Data excerpts
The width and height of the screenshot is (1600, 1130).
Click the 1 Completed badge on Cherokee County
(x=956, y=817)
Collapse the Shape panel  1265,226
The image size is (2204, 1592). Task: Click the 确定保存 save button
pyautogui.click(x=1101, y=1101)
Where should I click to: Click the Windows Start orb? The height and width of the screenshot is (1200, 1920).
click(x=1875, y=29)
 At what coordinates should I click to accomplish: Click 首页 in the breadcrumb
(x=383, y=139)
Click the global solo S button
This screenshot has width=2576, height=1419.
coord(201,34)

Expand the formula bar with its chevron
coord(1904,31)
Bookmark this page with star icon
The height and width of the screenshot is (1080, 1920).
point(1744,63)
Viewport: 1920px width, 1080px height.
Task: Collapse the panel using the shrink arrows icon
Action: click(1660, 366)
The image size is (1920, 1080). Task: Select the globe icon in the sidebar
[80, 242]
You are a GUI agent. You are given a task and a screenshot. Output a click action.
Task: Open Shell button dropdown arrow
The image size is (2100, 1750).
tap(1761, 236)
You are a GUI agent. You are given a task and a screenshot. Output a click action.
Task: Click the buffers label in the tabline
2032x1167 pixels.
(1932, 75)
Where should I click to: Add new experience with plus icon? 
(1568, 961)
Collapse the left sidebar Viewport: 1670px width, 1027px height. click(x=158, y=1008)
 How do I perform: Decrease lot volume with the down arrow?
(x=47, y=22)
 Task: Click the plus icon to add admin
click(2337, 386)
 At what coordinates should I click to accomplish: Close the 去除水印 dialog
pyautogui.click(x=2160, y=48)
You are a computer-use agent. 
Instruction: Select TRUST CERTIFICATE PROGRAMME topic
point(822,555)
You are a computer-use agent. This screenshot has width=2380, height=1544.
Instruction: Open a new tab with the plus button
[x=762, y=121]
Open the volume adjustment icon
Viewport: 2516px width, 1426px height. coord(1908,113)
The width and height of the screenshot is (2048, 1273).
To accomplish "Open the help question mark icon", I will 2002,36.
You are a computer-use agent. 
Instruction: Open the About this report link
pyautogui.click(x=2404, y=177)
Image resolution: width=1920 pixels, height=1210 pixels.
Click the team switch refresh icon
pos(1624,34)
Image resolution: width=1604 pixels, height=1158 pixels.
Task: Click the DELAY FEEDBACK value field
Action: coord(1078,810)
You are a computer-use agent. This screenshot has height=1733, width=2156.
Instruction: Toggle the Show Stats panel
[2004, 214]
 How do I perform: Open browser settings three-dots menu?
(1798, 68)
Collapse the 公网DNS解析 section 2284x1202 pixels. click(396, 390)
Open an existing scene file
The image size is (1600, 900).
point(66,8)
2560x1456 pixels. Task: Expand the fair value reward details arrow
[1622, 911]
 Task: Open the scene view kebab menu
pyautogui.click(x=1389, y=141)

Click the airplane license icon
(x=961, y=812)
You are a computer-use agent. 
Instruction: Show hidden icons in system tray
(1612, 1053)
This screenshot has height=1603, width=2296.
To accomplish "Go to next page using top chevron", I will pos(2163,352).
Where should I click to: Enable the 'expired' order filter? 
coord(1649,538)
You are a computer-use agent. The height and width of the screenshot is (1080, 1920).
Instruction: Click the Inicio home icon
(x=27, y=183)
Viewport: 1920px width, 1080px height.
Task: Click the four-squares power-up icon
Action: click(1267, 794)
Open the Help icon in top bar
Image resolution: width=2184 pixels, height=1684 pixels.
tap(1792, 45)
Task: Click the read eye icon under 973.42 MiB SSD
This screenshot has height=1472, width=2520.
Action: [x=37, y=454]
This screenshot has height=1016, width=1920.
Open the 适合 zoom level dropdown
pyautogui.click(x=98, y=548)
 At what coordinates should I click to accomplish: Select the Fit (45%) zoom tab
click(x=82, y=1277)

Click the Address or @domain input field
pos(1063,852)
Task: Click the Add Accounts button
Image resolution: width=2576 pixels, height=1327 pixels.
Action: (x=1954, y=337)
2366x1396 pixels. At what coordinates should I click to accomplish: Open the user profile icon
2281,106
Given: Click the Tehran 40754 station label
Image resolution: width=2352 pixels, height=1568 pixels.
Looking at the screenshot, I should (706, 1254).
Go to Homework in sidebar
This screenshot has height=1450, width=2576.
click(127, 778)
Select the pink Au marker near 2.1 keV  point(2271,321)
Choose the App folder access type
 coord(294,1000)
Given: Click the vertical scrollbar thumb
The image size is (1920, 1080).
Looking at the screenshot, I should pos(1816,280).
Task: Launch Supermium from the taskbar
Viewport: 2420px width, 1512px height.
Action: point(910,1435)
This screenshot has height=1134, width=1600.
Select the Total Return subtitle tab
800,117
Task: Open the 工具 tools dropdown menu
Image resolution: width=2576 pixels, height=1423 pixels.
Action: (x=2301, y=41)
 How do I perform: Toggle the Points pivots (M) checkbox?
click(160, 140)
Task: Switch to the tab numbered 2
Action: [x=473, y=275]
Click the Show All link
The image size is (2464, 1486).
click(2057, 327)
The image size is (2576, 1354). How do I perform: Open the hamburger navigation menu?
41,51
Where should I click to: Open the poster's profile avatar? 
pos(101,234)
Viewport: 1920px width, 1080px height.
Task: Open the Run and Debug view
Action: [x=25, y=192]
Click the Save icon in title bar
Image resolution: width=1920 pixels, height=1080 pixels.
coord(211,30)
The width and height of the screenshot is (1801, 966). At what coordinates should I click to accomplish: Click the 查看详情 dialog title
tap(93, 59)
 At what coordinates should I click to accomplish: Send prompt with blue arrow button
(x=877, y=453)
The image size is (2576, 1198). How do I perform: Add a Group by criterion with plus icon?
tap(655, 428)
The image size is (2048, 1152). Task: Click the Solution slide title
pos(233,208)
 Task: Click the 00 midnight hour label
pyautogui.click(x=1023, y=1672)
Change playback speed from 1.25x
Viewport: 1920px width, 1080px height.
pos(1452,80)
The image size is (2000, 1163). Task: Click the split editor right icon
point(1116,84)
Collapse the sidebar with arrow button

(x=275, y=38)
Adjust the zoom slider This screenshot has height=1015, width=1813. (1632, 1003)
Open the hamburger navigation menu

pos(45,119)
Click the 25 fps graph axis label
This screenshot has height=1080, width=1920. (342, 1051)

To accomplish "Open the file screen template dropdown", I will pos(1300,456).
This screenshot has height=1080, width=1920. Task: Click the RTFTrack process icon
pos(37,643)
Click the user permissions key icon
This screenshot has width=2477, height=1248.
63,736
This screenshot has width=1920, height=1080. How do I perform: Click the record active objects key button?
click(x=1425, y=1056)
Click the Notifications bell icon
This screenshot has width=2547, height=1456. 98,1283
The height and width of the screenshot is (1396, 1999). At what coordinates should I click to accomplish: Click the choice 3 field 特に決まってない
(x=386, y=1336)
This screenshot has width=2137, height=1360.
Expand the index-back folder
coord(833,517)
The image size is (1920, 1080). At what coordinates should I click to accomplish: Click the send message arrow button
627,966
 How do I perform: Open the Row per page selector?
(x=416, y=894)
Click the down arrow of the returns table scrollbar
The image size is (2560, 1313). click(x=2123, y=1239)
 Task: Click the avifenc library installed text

▸ Brief
Working from the data above, extract solely the lines from the one containing "This screenshot has height=1603, width=2296." through the one containing "Given: Click the Tehran 40754 station label", exactly as they appear, both included.

▸ Task solution
This screenshot has height=1603, width=2296.
To accomplish "Go to next page using top chevron", I will pos(2163,352).
Where should I click to: Enable the 'expired' order filter? 
coord(1649,538)
You are a computer-use agent. The height and width of the screenshot is (1080, 1920).
Instruction: Click the Inicio home icon
(x=27, y=183)
Viewport: 1920px width, 1080px height.
Task: Click the four-squares power-up icon
Action: click(1267, 794)
Open the Help icon in top bar
Image resolution: width=2184 pixels, height=1684 pixels.
tap(1792, 45)
Task: Click the read eye icon under 973.42 MiB SSD
This screenshot has height=1472, width=2520.
Action: [x=37, y=454]
This screenshot has height=1016, width=1920.
Open the 适合 zoom level dropdown
pyautogui.click(x=98, y=548)
 At what coordinates should I click to accomplish: Select the Fit (45%) zoom tab
click(x=82, y=1277)

Click the Address or @domain input field
pos(1063,852)
Task: Click the Add Accounts button
Image resolution: width=2576 pixels, height=1327 pixels.
Action: (x=1954, y=337)
2366x1396 pixels. At what coordinates should I click to accomplish: Open the user profile icon
2281,106
Given: Click the Tehran 40754 station label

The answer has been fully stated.